Ana é servidora pública e passou por severa crise pessoal, em decorrência do nascimento de sua filha, portadora de grave doença genética. Como o tratamento da filha era extremamente custoso, Ana passou a levar para casa, com intenção de economizar recursos para custear o tratamento de sua filha, pequenos materiais como papel higiênico, café, canetas, itens subtraídos da repartição pública. Ao descobrir os fatos, Rodolfo, superior imediato de Ana, e conhecedor do drama pessoal de sua subordinada, deixa de instaurar o procedimento administrativo cabível.
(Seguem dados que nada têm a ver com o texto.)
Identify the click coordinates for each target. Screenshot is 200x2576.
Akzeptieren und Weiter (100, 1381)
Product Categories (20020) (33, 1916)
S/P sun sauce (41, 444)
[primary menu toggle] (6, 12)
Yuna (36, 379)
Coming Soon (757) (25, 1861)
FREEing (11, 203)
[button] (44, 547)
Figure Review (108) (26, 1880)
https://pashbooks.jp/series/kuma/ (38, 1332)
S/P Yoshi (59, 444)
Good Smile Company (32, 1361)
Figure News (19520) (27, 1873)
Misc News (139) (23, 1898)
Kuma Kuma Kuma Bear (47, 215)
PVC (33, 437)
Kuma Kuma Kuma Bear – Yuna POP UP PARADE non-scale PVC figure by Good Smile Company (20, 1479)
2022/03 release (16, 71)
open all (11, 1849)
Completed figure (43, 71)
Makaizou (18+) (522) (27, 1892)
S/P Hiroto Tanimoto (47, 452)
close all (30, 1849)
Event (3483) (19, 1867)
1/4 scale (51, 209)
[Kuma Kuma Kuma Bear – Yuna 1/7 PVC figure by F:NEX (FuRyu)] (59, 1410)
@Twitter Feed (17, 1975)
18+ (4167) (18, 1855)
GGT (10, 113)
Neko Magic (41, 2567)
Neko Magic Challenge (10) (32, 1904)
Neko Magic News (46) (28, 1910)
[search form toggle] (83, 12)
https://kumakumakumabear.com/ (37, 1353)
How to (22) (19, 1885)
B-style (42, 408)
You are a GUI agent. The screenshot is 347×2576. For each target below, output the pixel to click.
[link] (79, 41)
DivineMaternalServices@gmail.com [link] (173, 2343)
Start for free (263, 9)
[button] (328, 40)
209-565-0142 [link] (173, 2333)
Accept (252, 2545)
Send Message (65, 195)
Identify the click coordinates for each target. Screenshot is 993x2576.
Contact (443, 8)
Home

Nesse caso, é certo que

Gabarito: E

Aqui a lógica é bem clássica: Ana, sendo servidora pública, subtraiu bens móveis da repartição em proveito próprio ou alheio, ainda que a motivação tenha sido pessoalmente comovente. Isso configura peculato, na forma do art. 312 do Código Penal. O fato de ela ter pegado materiais aparentemente pequenos, como papel higiênico, café e canetas, não tira a tipicidade do crime; em regra, o valor reduzido pode até influenciar a resposta penal em casos específicos, mas não apaga automaticamente o delito. Já Rodolfo, ao descobrir a infração e deixar de instaurar o procedimento administrativo cabível por complacência com a situação dramática da subordinada, pratica conduta típica de condescendência criminosa, prevista no art. 320 do CP. Esse crime ocorre justamente quando o superior, por indulgência, deixa de responsabilizar o subordinado que cometeu infração no exercício do cargo. É o famoso "passar a mão na cabeça" que o Direito Penal não perdoa. Perceba que não há prevaricação, porque Rodolfo não agiu para satisfazer interesse ou sentimento pessoal em sentido amplo, mas sim por tolerância indevida com a funcionária. Também não há peculato culposo, pois Ana não concorreu culposamente para crime de outra pessoa: ela mesma subtraiu os bens de forma dolosa. Por isso, o gabarito correto é a alternativa E.